“Love is a commitment that will be tested in the most vulnerable areas of spirituality, a commitment that will force you to make some very difficult choices. It is a commitment that demands that you deal with your lust, your greed, your pride, your power, your desire to control, your temper, your patience, and every area of temptation that the Bible clearly talks about. It demands the quality of commitment that Jesus demonstrates in His relationship to us.”
― Ravi Zacharias, I, Isaac, Take Thee, Rebekah: Moving from Romance to Lasting Love
A long time ago, when a man wanted to propose marriage to his beloved, he would visit her at her father’s house, where there would be a feast with her extended family in attendance. When he worked up his nerve, he would stand at the banquet table, and lift up a cup of wine toward her, like a toast. If she drank from it, she accepted his proposal. The engagement would not be official until the man and his potential fiancee’s father negotiated a dowry, and she would place a veil over her face to signify to other suitors that she was no longer available.
For the next several weeks, the groom-to-be would build a house for his new family, usually attached to his parents’ house. His father would oversee this work, and would determine when the house was finished, since if it were up to the excited groom, a tent would have sufficed. When his father finally approved of his handiwork and the home was deemed complete, the young man would go retrieve his blushing bride, usually in the middle of the night. The bride-to-be was instructed to be prepared for his arrival as a sign of love, and told to keep her lamp burning so she could navigate the rough, Middle Eastern terrain between her father’s house and his in the dark. By this, they entered into a covenant of marriage, and the entire town would celebrate for days.
On March 8, 2013, one year ago today, my wife was diagnosed with breast cancer. I should have known something was up when they took us to an isolated exam room to tell us the results of her biopsy the day before. The doctor sat and gravely told us the news, and the reality of a thousand stories and statistics rushed over me, like waves from every direction, and within a few seconds, I fainted. Like-in-the-movies fainted. The room spun as I began to sweat and my vision vignetted smaller and smaller, like the end of an old movie, until… black. I slowly rejoined the world a few seconds later to see my wife crying, scared that something was wrong with her husband, not of the tumor raging inside of her.
You learn a lot about what kind of man you are in a situation like that, and apparently I’m The Man Who Faints.

^^^^^^^^^^^^^^^^

> [Task]: Reproduce the passage word for word, starting at the words "For the next" and stopping after "celebrate for days.". Rely on the passage alone.

Data drawn from a collection:
^^^^^^^^^^^^^^^^

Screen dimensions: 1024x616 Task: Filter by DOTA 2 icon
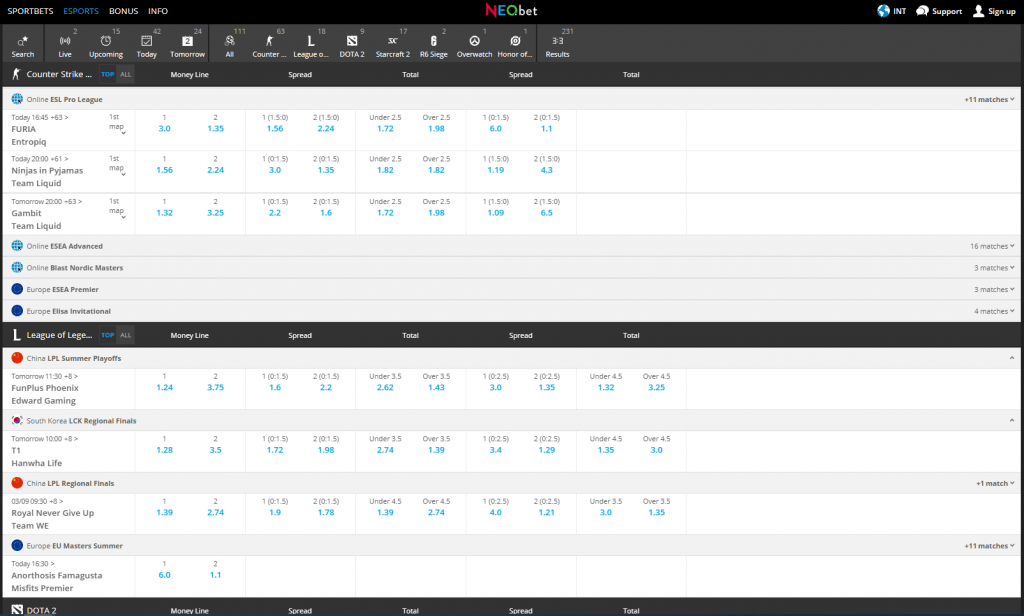[352, 41]
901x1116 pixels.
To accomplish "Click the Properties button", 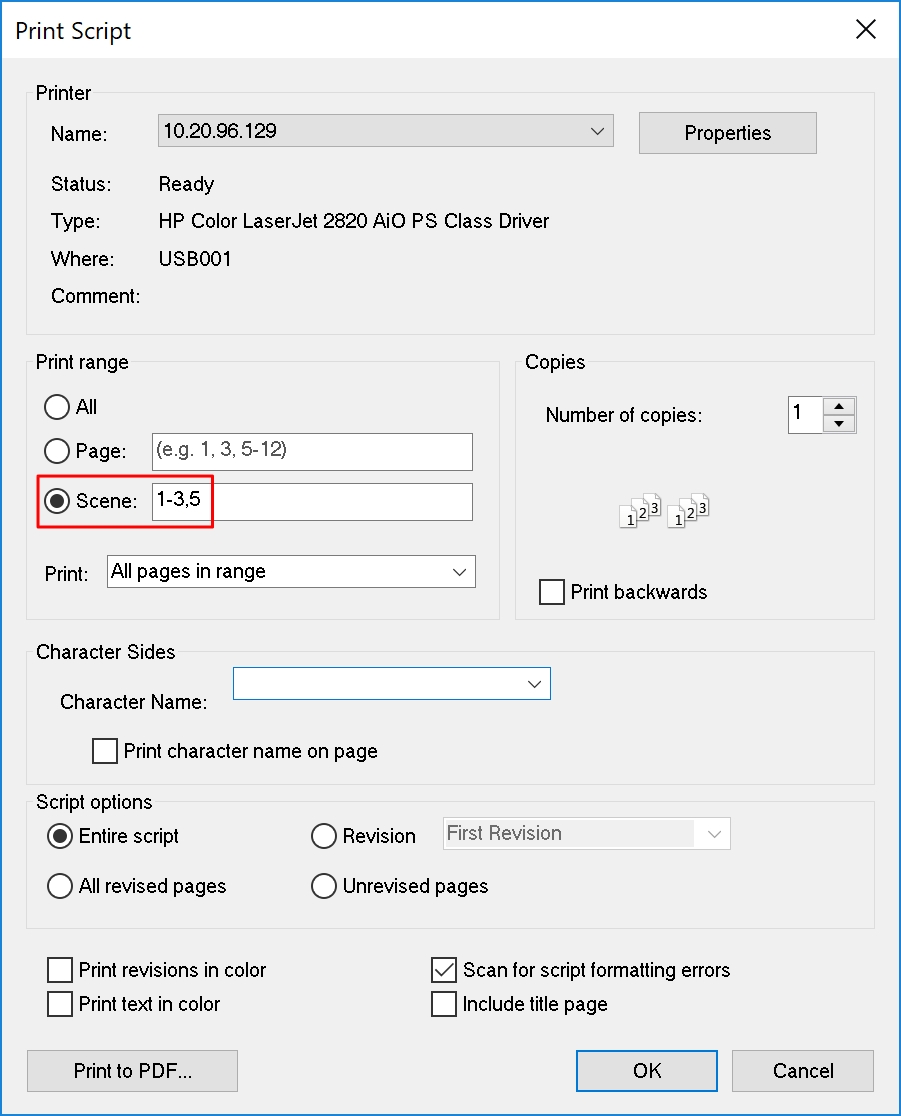I will coord(727,133).
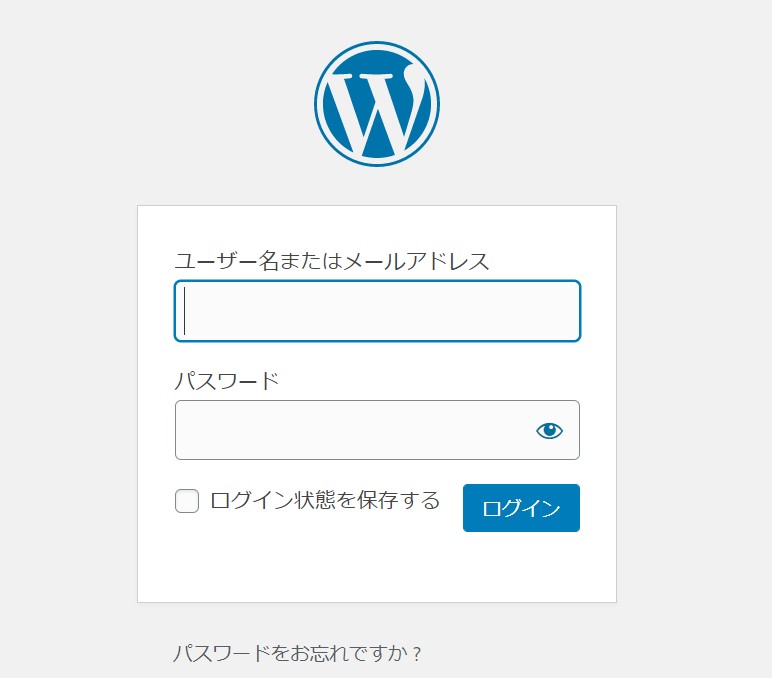Click the ユーザー名またはメールアドレス label text
772x678 pixels.
click(332, 262)
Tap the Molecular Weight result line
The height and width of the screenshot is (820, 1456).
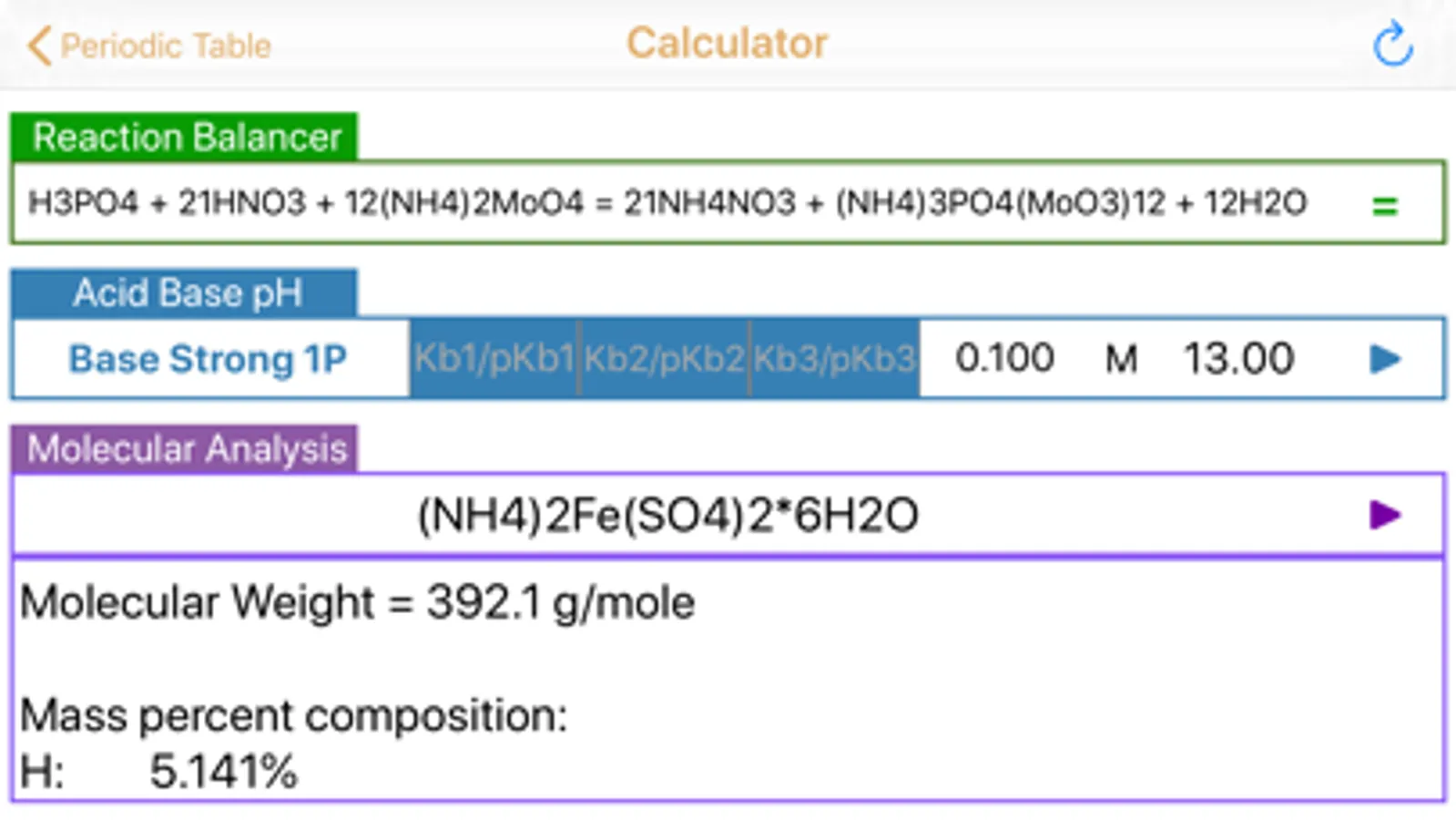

^^^^^^^^^^^^^^^^

> [Written response]:
For the next several weeks, the groom-to-be would build a house for his new family, usually attached to his parents’ house. His father would oversee this work, and would determine when the house was finished, since if it were up to the excited groom, a tent would have sufficed. When his father finally approved of his handiwork and the home was deemed complete, the young man would go retrieve his blushing bride, usually in the middle of the night. The bride-to-be was instructed to be prepared for his arrival as a sign of love, and told to keep her lamp burning so she could navigate the rough, Middle Eastern terrain between her father’s house and his in the dark. By this, they entered into a covenant of marriage, and the entire town would celebrate for days.